Generative Design-Processingで切り拓く、デザインの新たな地平
ジェネラティブ・アートやデザインと呼ばれる分野がありますが、コンピューターのアルゴリズムによって自律的に描かれたアートやデザインのことをそのように呼ぶようです。(wikipediaの難しい説明)
Processingはコンピューターアートやその教育のために開発されたプログラミング言語で、コンピューターにプログラミングで絵を描かせたりすることが比較的簡単にできます。
この本では、ジェネラティブ・アートの素晴らしい作品がとてもきれいな印刷で多数収録されているとともに、Processingのコードが全てダウンロードできるようになっており、その仕組みをイチから学べるような内容になっています。かなりの分厚さと重さがあり、人を攻撃できる鈍器に例える人もいます。
ジェネラティブ・アートで私がおもしろいと感じるのは、プログラミングコードによって全てを制御するのではなく、作品の結果が偶然に依存するところです。

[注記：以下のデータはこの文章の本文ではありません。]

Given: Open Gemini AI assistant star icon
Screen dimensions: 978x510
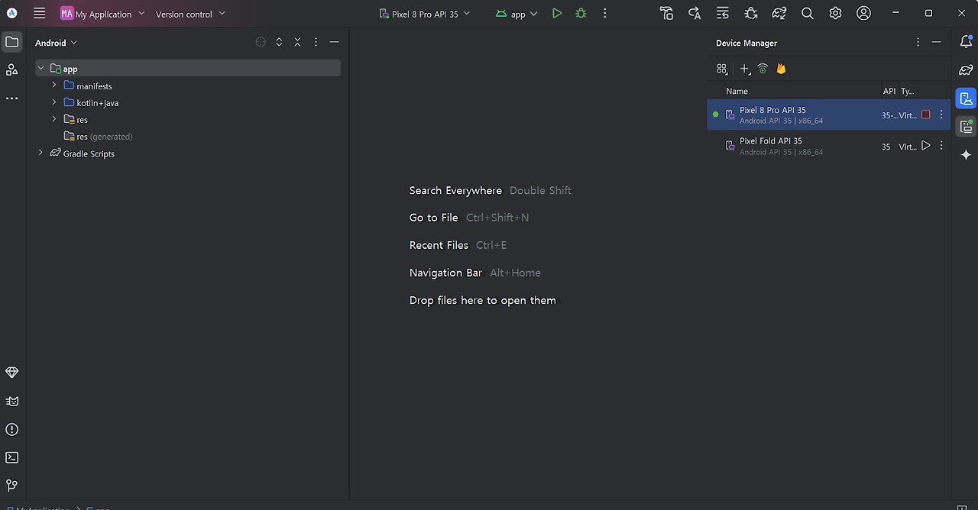Looking at the screenshot, I should click(966, 155).
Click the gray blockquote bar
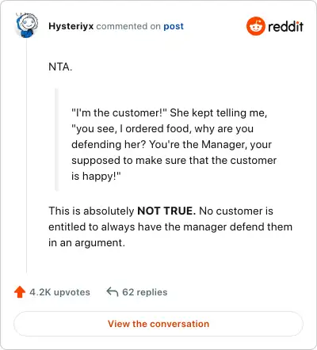This screenshot has width=317, height=350. click(56, 139)
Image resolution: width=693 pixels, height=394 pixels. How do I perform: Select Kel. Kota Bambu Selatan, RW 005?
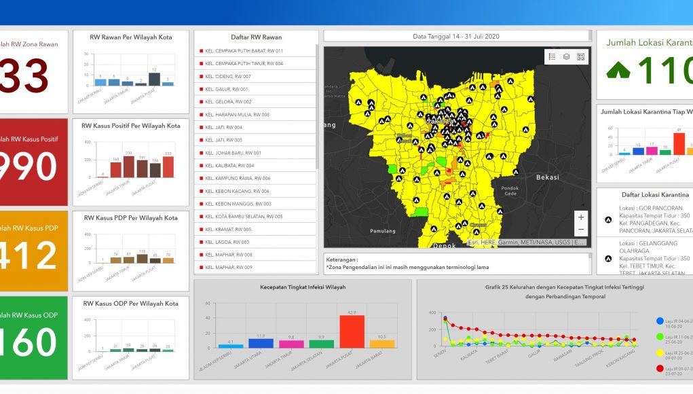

ジェネラティブ・アートのコーディングは、遺伝子や自然界の法則に似ています。形や動きの元となるものをコードで規定しますが、そのコードがどのように発展して作品を描いていくかは、ノイズ関数などによって結果の読めないものとなります。また、最初に与えるパラメーターや定数を意図的に変化させることによっても作品の結果は大きく変わってきます。そして、一定の法則にしたがってコンピューターが描く絵は、時に自分の手では到底描けないような、規則的な、有機的な、複雑な、美しい作品となって現れます。
「Processingをさわったことがあるが、その先に進めない」という人や、「コンピューターでコードを書いてかっこいいデザインを作ってみたい」という人には、これ以上ない教本となっています。この手の本はたいてい高いですが、興味のある人にとっては必ず値段以上の価値があると感じますので、ぜひおすすめします。